The world community condemned Agent Orange’s use, calling it a war crime. Thousands of American servicemen died of a host of illnesses after being exposed to 2,4-D and other toxins contained in Agent Orange. The US military and the agrochemical giants (like Monsanto and Bayer/Farben, both of whom have a long history of manufacturing chemical weapons which they then sell as agricultural products), say that poisons like 2,4-D (Agent Orange), Glyphosate (Roundup) and Tebuthiuron (Spike) are as harmless as aspirin. Our political establishment, agencies and universities, which the transnational agribusiness giants dominate, and with whom they have become economically integrated, teach, promote and often subsidize these poisons. A major trade objective of both our political parties is to force other countries to accept these practices and products – which many fear – in the name of ‘free trade’.
These articles are focused on immediate human health dangers. They ignore that the agents kill soil life, a fundamental building block of animal and plant life.
Fifty years ago, the emerging environmental movement mobilized around common-sense concerns regarding the unintended consequences of fertilizers and poisons on habitat and wildlife. Today, on a scale unimaginable at that time, we are deliberately dosing our farms, ranches, ranges and marshes with ever-more powerful poisons, destroying soil life and soil fertility.

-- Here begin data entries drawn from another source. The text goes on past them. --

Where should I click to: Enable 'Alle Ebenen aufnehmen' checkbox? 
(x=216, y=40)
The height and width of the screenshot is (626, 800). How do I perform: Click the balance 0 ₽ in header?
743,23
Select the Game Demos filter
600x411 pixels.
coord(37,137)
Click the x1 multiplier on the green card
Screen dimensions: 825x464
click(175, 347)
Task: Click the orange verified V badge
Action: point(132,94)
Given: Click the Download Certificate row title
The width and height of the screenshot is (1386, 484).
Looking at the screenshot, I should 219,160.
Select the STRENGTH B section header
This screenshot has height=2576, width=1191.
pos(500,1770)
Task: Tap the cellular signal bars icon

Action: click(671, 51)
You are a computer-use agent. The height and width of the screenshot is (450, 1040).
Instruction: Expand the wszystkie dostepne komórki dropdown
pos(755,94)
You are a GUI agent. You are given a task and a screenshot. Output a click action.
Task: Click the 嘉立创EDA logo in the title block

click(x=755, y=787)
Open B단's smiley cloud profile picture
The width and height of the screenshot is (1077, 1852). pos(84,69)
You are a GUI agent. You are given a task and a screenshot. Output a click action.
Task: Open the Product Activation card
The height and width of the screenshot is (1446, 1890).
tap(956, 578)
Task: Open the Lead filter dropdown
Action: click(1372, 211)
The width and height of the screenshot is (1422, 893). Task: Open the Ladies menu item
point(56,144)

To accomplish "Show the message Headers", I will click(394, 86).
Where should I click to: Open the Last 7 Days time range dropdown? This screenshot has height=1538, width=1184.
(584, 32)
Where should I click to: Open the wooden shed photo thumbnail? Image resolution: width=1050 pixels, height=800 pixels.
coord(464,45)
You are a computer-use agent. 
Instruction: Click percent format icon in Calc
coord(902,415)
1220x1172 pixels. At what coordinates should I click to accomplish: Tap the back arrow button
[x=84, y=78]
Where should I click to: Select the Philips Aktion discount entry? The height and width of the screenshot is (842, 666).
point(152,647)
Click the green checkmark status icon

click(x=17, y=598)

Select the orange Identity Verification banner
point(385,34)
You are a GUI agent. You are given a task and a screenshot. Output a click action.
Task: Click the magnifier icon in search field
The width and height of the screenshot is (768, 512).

The obviously-sound idea of modifying millet to grow in deserts, or Hawiian papaya plants to better resist insects, has been morphed by the transnational agrochemical giants and their cronies into an insanity: growing food, and ranching, by the intentional and systematic global poisoning of the croplands and rangelands that feed civilization.
And meanwhile, our scientists and experts are baffled as to why habitat, wildlife and fisheries are in decline, and the public pays them more money to study the “mystery”.